I also found a strange inconsistency: if I use the render function of Menu.Item to render a <button>, and more specifically in the case of a disabled menu item, a <button disabled> (I know that's redundant because Base UI applies aria-disabled="true" but in my actual project I render a component that accepts a disabled prop both for styling and functionality, and it ultimately renders <button disabled>), then that Menu.Item doesn't get the data-highlighted attribute on hover... but it still does when navigating to it with the keyboard. 🤔

It's actually worse than this. The render={<button disabled />} thing makes the menu item "clickable" with the keyboard (i.e. you can press Enter or Space when it's highlighted) but it actually executes the previous menu item's onClick! I updated the CodeSandbox in my OP: try navigating to the 3rd item with the keyboard and then pressing Enter or Space, and you'll see "Clicked on Not Disabled" instead of "Clicked on Disabled Button".

benface avatar Apr 17 '25 21:04 benface

macOS briefly (in Sequoia) did allow disabled menu items to be focused, but it seems like a recent update reverted that.

Anyway, we went off the ARIA pattern here: https://www.w3.org/WAI/ARIA/apg/patterns/menubar/

Disabled menu items are focusable but cannot be activated.

Every menuitem in a menu is focusable, whether or not it is disabled. Indicate a menuitem is disabled by setting aria-disabled="true" on the element with the role.

atomiks avatar Apr 29 '25 20:04 atomiks

Huh, TIL. Thank you @atomiks! (I'm guessing you're keeping this issue open for the second half of it, the render={<button disabled /> making a disabled menu item clickable?)

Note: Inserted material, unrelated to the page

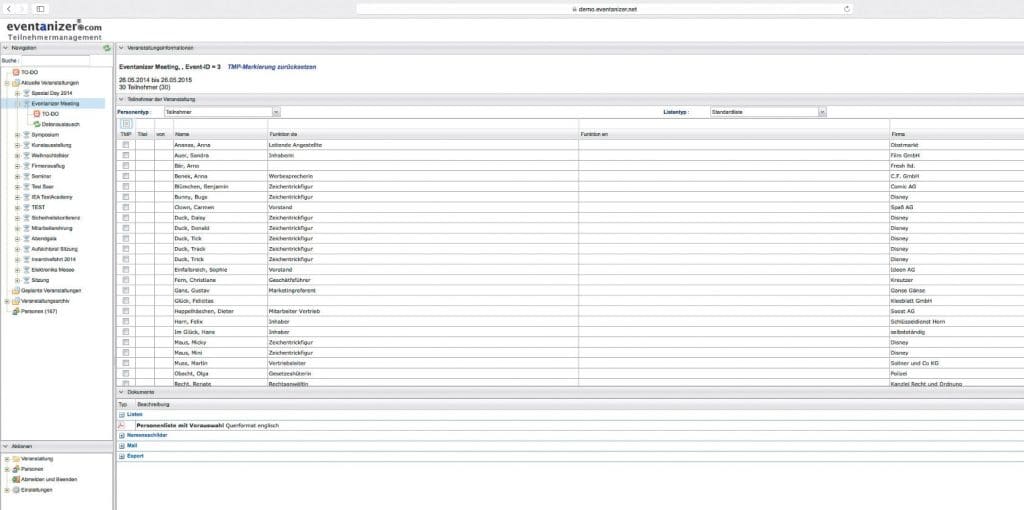
Task: Select Kunstausstellung in the navigation tree
Action: point(51,145)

benface avatar Apr 29 '25 20:04 benface

At the very least, I wouldn't expect render={ to change the functionality of an already-disabled Menu.Item (or Menu.RadioItem).

That's not quite possible. Browsers can't focus truly disabled buttons, so by adding the disabled prop to the rendered button you're effectively preventing the highlighting logic and possibly introducing other issues (like calling the previous item's onClick). So our recommendation would be: don't pass disabled to the rendered button.

michaldudak avatar Jul 11 '25 10:07 michaldudak

Ok, got it @michaldudak. Closing this issue then, thank you for the explanation!